:: Aufgabenstellung ::
Beantworten Sie anhand des Interviews diese Fragen:
1. In welchem Land ist die Befragte geboren und aufgewachsen?
2. Wo startete sie die Pädagogische Ausbildung für Tanz?
3. Auf welchem Tanz liegt ihr Schwerpunkt als Tanzpädagogin?

Mein Weg zum Tanz war sehr schön, als Kind haben mir meine Eltern alle Möglichkeiten gegeben alles zu probieren. Von Ballett bis zum Kastagnettenspielen, Tanzschulen und Musik Konservatorium, Rhythmische Gymnastik, Schwimmen… ich kann mich nicht beschweren und irgendwann nach einer Teenager Pause kehrte ich zurück zum Tanz, ich durfte mit einer der besten Choreografinnen in meiner Stadt trainieren und dann nahm sie uns mit an die Uni, wo sie mit uns als ersten Jahrgang mit Bühnentanz und Choreografie ein Universitätsstudium gegründet hat. Das waren die beste Tanzjahre, die ich je hatte, danach als ich fertig war und viel getanzt hatte, beschloss ich kurz nach Wien zu kommen und meinen Bruder zu besuchen, dann startete ich die Pädagogische Ausbildung für Tanz am Muk und seit sehr vielen Jahren bin ich mit Tanz beschäftigt.

Pasolini nimmt in seinen Werken immer wieder auf Kindheit, Jugend wie deren Orte Bezug. Du bist in Argentinien geboren und aufgewachsen. Wie hast Du diese Lebensspanne erlebt und was hat Dich geprägt?

Ich bin mitten in eine Diktatur geboren, habe aber nicht viel mitbekommen, weil ich so klein war und womöglich meine Eltern versucht haben, mir und meinen Brüdern nicht zu zeigen, wie es ihnen und der Gesellschaft geht. Ich habe die schönste Kindheit die man haben kann gehabt, mir hat nichts gefehlt. Ich bin ein Stadtkind aber ich liebe die Nähe zur Natur, früher haben wir, glaube ich, als Stadtkinder viel mehr draußen spielen können…heute sehe ich, dass dies dort auch anderes geworden ist. Geprägt hat mich die Freude und Freundlichkeit der Menschen dort, auch die Offenheit für alles was fremd ist. 

Pasolini war zunächst als Pädagoge tätig. Du bist auch als Tanzpädagogin tätig. Welche Schwerpunkte gibt es da und wie siehst Du das Zusammenspiel von Kunst und Pädagogik?

Mein Schwerpunkt liegt immer noch auf dem zeitgenössischen Tanz aber es kommt immer darauf an mit welchen Gruppen man arbeitet, man sammelt immer sehr viel Erfahrung in den verschiedenen pädagogischen Projekten, ich kann mit Kindern und Menschen mit 70 Jahren und mehr arbeiten, jede Gruppe hat etwas Besonderes und Eigenes. Für mich gehen Kunst und Tanzpädagogik Hand an Hand. Tanz ist Kunst.

Es gab viele interdisziplinäre Zusammenarbeit bei Pasolini. Etwa mit der Sängerin Maria Callas im Film „Medea“ (1969). Wie wichtig ist dies für Dich im künstlerischen Prozess?

Ich finde das Zusammenarbeiten mit anderen Kunstsparten immer spannend, wenn sich die Sparten verstehen und verschmelzen können und nicht wenn eine Sparte zum Beispiel zu laut, dominierend wird.

:: Datenauszug ::
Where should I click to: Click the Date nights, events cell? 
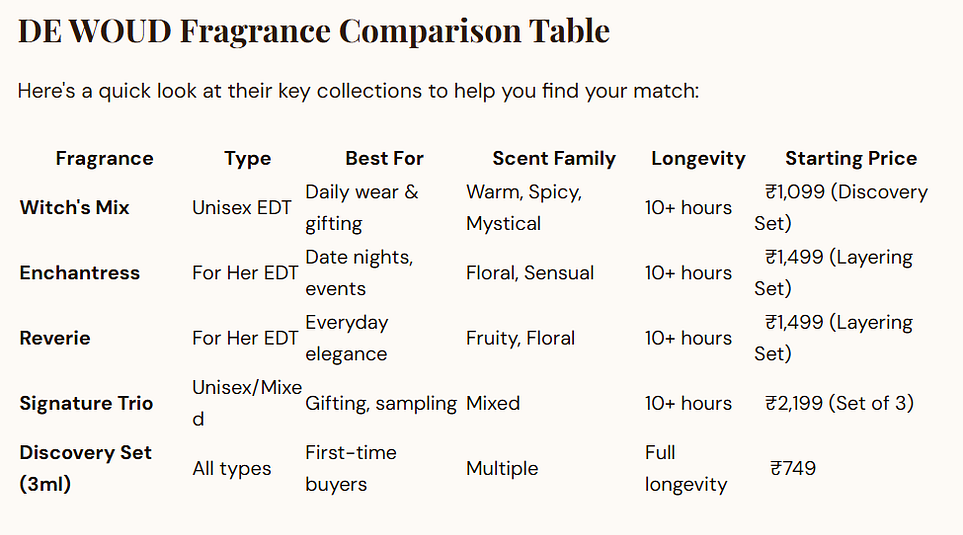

:: Lösung ::
1. In Argentinien.
2. Am Muk.
3. Auf dem zeitgenössischen Tanz.